Dios nos conoce, pero quiere que le digamos nuestras cosas, buenas y menos buenas, pero desde el corazón y con la verdad, y volveremos justificado, volveremos exaltado, es decir nos encontraremos con nuestra dignidad de hijos de Dios.

Dejemos las cosas externas, nuestras pertenencias a esto o lo otro, nuestra acción en esto o lo otro, tu oración es tu relación con Dios Padre Bueno, con Dios Hijo y amigo, con Dios Espíritu que te infunde el amor, abre el corazón, con humildad, con la verdad, pues como decía hace unos días el Evangelio, nada hay oculto que no se descubra ni secreto que no se sepa, por ello díselo tú a tu Padre antes que nadie, rompe tu carcasa, tus adherencias y olvídate de ti mismo para estar con tu Padre y con las cosas de los hermanos y tuyas.
Recemos con al salmista: si invocamos al Señor, él nos escucha
Santa María, Madre de Dios y Madre nuestra, ayúdanos a decir ¡AMEN!

Maite at: 19 octubre, 2022 19:31 dijo...

Tanto el autor del Eclesiástico como el salmista tienen claro que la oración del más pequeño, del pobre, del oprimido, llega como una saeta ante Dios; que no se pierde, que es escuchada por él y atendida. Ambos están seguros de que Dios da prioridad a la oración de los últimos, de los más postrados y hundidos, de los que no tienen a nadie más a quien acudir en busca de justicia, consuelo, esperanza o misericordia.

Sin embargo, parece que en tiempos de Jesús y, a lo mejor en los nuestros, gente como los fariseos, religiosos y observantes de la Ley, habían olvidado que, para orar, no hacía falta presentarse ante Dios haciendo gala de una conducta intachable. Y menos haciendo transcurrir la oración por toda una noria de variaciones del yo.

Algo así retrata Jesús, con trazos firmes y rápidos, cuando quiere advertir sobre quienes juzgan y desprecian a los demás y confían, en cambio, demasiado en sí mismos. Seguro que carga las tintas. Y es posible que, cada uno de nosotros, encerremos en nuestro interior un pequeño fariseo y un publicano. Que seamos capaces de despreciar a quien ora a nuestro lado, mientras nos comparamos con él, o ella, y nos demos golpes de pecho sinceros, en otras ocasiones, cuando somos conscientes de que no hay por donde cogernos ni con pinzas.

Lo cierto es que la oración puede ser, como tantas cosas buenas, un arma de doble filo si no nos lleva, como decía Santa Teresa, al propio conocimiento. Nos puede situar en el limbo de la contemplación de nosotros mismos y la nube de la autocomplacencia, o hacernos recorrer un camino de perfección, al decir también de la santa; una aventura de intimidad con Jesús, de compromiso en el amor y el servicio a los demás, que pasa por reconocer, en primer lugar, nuestra pobreza, indigencia y pequeñez.
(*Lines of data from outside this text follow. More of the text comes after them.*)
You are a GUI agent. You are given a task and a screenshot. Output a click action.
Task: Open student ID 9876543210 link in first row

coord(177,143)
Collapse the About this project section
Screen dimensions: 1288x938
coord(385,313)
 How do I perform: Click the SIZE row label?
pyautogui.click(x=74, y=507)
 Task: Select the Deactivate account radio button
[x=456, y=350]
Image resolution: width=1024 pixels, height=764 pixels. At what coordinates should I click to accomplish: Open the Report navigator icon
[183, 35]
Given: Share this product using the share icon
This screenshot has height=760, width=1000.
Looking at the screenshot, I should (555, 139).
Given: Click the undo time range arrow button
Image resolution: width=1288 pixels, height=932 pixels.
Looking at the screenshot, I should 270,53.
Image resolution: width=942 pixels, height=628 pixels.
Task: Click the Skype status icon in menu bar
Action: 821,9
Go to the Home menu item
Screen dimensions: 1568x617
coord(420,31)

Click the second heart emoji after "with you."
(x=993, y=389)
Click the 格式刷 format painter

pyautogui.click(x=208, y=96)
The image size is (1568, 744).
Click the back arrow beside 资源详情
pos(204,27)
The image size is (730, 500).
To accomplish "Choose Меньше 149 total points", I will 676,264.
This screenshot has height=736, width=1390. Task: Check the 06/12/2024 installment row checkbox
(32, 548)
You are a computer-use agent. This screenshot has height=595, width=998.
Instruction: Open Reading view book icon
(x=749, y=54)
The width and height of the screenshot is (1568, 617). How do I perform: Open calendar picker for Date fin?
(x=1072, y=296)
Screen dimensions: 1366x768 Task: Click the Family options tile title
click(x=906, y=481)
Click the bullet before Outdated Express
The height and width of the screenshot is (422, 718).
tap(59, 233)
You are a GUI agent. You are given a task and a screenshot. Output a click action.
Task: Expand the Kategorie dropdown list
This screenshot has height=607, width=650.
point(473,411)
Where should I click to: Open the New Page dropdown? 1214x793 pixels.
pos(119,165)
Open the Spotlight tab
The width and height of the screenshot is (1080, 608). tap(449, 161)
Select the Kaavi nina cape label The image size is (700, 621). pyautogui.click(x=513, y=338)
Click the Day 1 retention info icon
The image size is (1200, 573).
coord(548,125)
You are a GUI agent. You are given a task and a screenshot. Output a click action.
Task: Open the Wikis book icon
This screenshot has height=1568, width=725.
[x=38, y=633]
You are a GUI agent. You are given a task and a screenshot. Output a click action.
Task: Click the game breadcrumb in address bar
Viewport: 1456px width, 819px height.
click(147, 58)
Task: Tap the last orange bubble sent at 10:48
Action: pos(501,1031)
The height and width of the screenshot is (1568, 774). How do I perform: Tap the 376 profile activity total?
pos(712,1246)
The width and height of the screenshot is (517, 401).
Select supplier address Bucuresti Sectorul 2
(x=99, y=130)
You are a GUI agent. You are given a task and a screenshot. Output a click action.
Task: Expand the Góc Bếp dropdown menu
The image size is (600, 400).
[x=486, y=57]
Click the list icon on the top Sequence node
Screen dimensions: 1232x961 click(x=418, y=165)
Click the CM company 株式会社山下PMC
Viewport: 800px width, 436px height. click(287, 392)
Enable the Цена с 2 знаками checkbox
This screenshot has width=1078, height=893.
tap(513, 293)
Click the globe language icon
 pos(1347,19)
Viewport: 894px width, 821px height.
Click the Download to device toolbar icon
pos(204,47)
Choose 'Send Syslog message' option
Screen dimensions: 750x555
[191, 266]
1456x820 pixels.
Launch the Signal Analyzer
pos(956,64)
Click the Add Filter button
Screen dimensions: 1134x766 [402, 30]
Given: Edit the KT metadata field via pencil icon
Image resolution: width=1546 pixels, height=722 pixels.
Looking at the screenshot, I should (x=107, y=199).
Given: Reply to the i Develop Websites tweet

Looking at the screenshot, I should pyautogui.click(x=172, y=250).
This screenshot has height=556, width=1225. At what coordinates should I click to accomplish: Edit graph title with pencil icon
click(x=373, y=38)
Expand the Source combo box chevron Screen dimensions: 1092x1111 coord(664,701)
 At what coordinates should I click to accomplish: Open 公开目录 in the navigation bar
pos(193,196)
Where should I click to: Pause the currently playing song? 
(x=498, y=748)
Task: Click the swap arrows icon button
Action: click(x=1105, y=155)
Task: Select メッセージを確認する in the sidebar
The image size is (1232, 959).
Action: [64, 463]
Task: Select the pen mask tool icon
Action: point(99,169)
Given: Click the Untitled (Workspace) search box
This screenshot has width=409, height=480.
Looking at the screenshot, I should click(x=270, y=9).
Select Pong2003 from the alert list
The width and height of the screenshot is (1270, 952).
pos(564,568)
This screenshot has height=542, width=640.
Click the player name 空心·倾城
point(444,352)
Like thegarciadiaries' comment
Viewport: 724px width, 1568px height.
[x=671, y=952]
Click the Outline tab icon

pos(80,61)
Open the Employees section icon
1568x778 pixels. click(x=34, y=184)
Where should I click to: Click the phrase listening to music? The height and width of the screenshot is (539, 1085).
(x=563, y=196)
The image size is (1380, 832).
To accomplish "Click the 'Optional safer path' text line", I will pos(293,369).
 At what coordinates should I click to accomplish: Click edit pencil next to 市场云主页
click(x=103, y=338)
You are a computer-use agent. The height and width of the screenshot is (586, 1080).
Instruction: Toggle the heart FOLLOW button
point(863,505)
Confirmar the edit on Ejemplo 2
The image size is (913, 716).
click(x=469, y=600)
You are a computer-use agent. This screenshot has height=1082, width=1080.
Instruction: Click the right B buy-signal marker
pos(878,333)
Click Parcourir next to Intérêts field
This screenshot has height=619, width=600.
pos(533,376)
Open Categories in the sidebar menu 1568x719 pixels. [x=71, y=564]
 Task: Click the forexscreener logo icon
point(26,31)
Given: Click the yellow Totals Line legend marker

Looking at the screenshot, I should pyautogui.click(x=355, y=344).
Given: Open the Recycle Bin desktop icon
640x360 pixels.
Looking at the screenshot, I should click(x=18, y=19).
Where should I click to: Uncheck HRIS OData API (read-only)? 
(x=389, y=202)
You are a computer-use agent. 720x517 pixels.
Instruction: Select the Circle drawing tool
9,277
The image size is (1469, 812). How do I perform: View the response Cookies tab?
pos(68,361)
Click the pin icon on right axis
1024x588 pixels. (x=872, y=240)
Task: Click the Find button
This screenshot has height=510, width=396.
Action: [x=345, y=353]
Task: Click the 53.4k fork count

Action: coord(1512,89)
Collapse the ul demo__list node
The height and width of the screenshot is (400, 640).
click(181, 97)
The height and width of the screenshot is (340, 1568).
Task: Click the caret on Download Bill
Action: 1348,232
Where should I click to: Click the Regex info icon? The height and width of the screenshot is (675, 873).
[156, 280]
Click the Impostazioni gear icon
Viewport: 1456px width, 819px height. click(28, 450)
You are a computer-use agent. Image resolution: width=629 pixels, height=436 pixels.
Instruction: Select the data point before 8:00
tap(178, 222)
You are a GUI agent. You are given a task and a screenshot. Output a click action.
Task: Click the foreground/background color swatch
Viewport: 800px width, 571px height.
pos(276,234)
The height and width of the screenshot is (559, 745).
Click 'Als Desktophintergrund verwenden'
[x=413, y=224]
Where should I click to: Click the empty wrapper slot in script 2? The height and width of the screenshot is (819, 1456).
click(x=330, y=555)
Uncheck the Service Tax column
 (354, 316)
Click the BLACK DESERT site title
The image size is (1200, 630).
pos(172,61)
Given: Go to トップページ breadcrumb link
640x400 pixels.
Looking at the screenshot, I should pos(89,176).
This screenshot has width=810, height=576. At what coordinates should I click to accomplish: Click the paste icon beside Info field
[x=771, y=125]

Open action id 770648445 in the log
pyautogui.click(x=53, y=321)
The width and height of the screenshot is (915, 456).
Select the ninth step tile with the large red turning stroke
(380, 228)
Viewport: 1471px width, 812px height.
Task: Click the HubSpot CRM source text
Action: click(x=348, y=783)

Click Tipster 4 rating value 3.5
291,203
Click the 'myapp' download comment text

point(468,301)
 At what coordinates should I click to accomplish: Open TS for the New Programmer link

La oración nos pone cara a cara con Jesús y su compasión, examinando la nuestra; transformando nuestros sentimientos, actitudes, prioridades, hasta asimilarlas a las suyas: las del Reino. Descentrándonos de nosotros mismos y centrándonos en él y en los demás, en quienes vemos hermanos y no competidores o atacantes; y mucho menos gente inferior a la que menospreciar.